- Title: Hoxhë

Personal life
- Born: June 20, 1966 in Sibofc, Obiliq, Kosovo
- Region: Europe
- Main interest(s): Hadith, Fiqh, Tajweed

Religious life
- Religion: Sunni Islam
- Jurisprudence: Hanafi

= Shefqet Krasniqi =

Kosovar Muslim cleric and scholar of Islam

Shefqet Krasniqi (born June 20, 1966) is a Kosovar Muslim cleric and scholar of Islam. He formerly held posts of lecturer at the Faculty of Islamic Studies (Pristina) and Imam of the Imperial Mosque (Pristina). He is an expert in Islamic law, author, translator and publisher.

Krasniqi has been the focus of controversy for his provocative comments concerning other faith communities, traditional gender roles and alleged radicalism. His name was mentioned in the U.S. State Department’s "International Religious Freedom Report for 2013" for allegedly negative views of the Catholic community and "anti-Semitic rhetoric".

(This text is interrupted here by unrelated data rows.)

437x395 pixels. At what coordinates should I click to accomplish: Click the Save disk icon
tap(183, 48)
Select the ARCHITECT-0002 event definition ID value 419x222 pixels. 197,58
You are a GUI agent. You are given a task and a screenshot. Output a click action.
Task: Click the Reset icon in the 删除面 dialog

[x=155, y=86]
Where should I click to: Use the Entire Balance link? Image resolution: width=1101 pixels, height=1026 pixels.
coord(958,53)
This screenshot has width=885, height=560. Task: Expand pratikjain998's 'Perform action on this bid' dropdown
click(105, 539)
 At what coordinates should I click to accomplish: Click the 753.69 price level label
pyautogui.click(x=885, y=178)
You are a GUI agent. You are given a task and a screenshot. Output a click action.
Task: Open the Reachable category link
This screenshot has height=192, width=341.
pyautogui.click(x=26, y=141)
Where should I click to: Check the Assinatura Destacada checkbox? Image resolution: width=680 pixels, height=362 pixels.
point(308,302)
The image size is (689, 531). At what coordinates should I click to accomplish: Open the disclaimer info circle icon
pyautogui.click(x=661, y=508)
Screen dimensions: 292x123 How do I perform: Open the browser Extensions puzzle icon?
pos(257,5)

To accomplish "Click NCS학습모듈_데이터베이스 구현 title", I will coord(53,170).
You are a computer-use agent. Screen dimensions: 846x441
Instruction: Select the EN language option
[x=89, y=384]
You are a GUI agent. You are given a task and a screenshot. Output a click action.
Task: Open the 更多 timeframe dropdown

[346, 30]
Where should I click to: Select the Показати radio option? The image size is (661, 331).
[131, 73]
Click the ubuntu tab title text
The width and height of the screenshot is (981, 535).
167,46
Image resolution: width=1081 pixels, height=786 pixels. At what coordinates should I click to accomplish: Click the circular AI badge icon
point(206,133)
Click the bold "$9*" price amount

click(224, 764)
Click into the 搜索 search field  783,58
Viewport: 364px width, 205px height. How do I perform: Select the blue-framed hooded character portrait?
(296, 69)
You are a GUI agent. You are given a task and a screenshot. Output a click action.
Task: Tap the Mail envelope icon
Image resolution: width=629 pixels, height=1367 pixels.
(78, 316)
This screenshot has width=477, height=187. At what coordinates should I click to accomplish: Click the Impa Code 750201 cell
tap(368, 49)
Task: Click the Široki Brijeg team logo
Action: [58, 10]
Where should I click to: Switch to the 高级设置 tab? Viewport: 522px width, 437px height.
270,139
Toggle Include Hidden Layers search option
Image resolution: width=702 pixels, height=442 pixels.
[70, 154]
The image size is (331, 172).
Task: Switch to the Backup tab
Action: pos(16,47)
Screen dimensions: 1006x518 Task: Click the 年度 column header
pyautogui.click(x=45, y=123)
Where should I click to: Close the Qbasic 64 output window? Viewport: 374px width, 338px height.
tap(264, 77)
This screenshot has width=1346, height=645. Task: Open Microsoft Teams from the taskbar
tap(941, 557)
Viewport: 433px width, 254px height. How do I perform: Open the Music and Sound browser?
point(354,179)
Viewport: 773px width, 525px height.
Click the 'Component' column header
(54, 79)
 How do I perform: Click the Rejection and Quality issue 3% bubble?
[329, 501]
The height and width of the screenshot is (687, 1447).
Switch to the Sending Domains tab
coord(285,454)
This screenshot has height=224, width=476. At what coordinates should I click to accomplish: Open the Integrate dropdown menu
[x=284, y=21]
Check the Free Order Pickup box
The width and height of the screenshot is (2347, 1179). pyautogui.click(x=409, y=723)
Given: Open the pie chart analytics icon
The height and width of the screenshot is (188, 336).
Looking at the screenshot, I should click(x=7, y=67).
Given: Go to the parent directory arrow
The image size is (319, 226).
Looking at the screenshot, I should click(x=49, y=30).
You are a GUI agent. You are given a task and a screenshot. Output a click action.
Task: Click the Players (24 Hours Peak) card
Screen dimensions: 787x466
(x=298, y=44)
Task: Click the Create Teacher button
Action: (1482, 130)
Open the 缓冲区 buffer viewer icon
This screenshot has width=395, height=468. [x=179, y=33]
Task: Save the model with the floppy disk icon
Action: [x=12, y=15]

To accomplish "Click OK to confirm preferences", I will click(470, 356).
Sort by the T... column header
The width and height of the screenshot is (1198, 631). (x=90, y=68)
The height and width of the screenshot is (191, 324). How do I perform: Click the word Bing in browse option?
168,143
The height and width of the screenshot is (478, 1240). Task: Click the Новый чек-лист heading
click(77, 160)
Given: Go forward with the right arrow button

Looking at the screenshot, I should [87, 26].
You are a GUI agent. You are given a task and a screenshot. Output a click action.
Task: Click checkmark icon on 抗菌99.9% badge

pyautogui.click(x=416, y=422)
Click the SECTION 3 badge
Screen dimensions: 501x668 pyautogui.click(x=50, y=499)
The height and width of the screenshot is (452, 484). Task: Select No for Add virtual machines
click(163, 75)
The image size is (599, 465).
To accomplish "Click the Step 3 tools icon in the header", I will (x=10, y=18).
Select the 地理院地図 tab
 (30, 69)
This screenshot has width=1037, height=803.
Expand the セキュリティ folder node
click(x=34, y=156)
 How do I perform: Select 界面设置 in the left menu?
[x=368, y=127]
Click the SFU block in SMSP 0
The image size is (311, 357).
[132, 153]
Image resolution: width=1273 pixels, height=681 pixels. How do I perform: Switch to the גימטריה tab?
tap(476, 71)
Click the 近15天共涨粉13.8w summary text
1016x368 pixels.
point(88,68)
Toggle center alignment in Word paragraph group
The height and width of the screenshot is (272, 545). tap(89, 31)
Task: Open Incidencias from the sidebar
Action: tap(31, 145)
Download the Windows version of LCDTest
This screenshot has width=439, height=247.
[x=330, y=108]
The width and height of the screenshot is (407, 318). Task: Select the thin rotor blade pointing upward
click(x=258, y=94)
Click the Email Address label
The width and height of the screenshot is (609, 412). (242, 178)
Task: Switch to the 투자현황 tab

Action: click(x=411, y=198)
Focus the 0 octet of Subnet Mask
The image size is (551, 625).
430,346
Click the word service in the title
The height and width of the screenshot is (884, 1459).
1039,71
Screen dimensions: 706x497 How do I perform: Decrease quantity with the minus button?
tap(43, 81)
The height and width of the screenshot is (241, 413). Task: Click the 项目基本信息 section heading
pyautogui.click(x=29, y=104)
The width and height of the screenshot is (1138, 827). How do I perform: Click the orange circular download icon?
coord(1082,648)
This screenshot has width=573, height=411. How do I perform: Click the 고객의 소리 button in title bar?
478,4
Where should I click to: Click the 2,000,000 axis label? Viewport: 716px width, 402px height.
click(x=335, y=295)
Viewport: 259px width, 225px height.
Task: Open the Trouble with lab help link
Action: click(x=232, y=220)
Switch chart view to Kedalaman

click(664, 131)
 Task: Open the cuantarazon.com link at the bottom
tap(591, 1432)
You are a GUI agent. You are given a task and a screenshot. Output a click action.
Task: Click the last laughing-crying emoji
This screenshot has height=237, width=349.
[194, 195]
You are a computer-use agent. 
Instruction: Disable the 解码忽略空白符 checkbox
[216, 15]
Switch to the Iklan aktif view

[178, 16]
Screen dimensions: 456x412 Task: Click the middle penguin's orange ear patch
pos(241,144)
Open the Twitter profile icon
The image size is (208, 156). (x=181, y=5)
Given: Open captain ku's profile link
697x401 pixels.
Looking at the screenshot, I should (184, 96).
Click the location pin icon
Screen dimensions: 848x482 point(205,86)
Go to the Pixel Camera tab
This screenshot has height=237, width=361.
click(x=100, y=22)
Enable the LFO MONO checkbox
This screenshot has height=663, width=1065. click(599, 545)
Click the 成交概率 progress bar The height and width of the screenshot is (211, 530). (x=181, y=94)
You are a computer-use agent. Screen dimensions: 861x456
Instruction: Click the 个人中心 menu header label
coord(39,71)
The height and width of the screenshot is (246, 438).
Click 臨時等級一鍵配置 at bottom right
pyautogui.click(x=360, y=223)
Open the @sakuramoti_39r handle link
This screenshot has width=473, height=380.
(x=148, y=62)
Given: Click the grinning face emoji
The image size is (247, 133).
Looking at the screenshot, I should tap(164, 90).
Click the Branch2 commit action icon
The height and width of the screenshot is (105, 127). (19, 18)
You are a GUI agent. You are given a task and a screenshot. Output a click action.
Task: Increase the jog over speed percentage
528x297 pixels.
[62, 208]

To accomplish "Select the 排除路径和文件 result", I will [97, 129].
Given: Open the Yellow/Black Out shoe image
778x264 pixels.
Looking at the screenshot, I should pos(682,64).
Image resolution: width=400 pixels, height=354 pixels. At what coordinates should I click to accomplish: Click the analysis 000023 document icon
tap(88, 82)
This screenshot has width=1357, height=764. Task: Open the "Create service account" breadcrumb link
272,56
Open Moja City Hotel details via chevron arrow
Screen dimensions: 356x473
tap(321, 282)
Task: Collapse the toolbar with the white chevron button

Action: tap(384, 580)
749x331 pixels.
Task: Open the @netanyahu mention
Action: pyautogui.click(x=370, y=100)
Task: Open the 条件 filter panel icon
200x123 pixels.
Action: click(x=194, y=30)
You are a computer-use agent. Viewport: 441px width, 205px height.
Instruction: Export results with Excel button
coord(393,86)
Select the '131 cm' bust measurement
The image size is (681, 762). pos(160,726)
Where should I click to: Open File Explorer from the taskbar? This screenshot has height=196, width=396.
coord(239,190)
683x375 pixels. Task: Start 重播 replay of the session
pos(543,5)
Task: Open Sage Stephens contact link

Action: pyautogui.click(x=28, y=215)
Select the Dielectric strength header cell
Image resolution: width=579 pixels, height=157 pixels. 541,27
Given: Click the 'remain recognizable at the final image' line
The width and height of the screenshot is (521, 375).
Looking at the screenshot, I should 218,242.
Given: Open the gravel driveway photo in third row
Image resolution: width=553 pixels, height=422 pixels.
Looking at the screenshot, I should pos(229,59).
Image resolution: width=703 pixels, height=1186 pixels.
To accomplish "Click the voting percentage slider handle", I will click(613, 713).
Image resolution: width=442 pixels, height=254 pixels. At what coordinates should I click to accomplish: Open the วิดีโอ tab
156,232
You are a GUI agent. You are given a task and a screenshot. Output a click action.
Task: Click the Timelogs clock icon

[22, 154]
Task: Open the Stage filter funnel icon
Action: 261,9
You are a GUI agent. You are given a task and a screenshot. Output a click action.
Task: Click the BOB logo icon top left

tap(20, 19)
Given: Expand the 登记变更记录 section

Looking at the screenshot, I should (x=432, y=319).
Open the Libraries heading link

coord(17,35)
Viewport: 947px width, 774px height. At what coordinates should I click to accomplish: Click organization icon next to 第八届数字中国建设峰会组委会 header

He was acquitted by a Pristina Basic Court panel on hate incitement charges in March 2018.

==Biography==
Krasniqi was born in the village of Sibofc, Obiliq municipality, Kosovo. He attended high school at the local madrassa "Alauddin" in Pristina. In 1986, he enrolled and later graduated from Medina University in Saudi Arabia, where he attained a doctorate in Islamic jurisprudence (fiqh). He left Medina and fought for the Kosovo Liberation Army in 1999, Returning to Medina after the war and living in Kosovo starting in 2001. Upon returning to Kosovo, Krasniqi was appointed professor at the Faculty of Islamic Studies, and later Imam at the Great Mosque in Pristina. He held the position of professor for five consecutive years while also functioning as Imam.

==Legal Controversies==
Shefqet Krasniqi was taken in for questioning by Kosovo Police during September 2014, in an operation aimed at curbing the recruitment of fighters to join radical Islamic groups in Syria and Iraq. Despite being dismissed from his position at the Grand Mosque in 2015, Krasniqi was later released and continued to preach publicly on television, radio, and social media websites.

On February 27, 2017, Kosovo’s Special Prosecutor (SPRK) filed an indictment against Krasniqi, on charges of inciting terrorism, propagating national, racial, and religious intolerance and tax evasion. The indictment alleged that Krasniqi intentionally distributed public messages classifying some religious groups as enemies of Sunni Muslims, inciting and spreading hatred, disunity and intolerance of other religious groups. The indictment also contended that Krasniqi used harsh language during his sermons, promoted via online social networks, encouraging others to travel to conflict zones in Syria and Iraq and commit terrorist acts.

On March 23, 2018, a Pristina Basic Court panel acquitted Shefqet Krasniqi of all charges from the 2017 indictment. The presiding judge cited contradictory statements and lack of evidence as reasons for the acquittal. On October 1, 2018, the appellate court upheld the lower court’s decision, acquitting Krasniqi on all charges.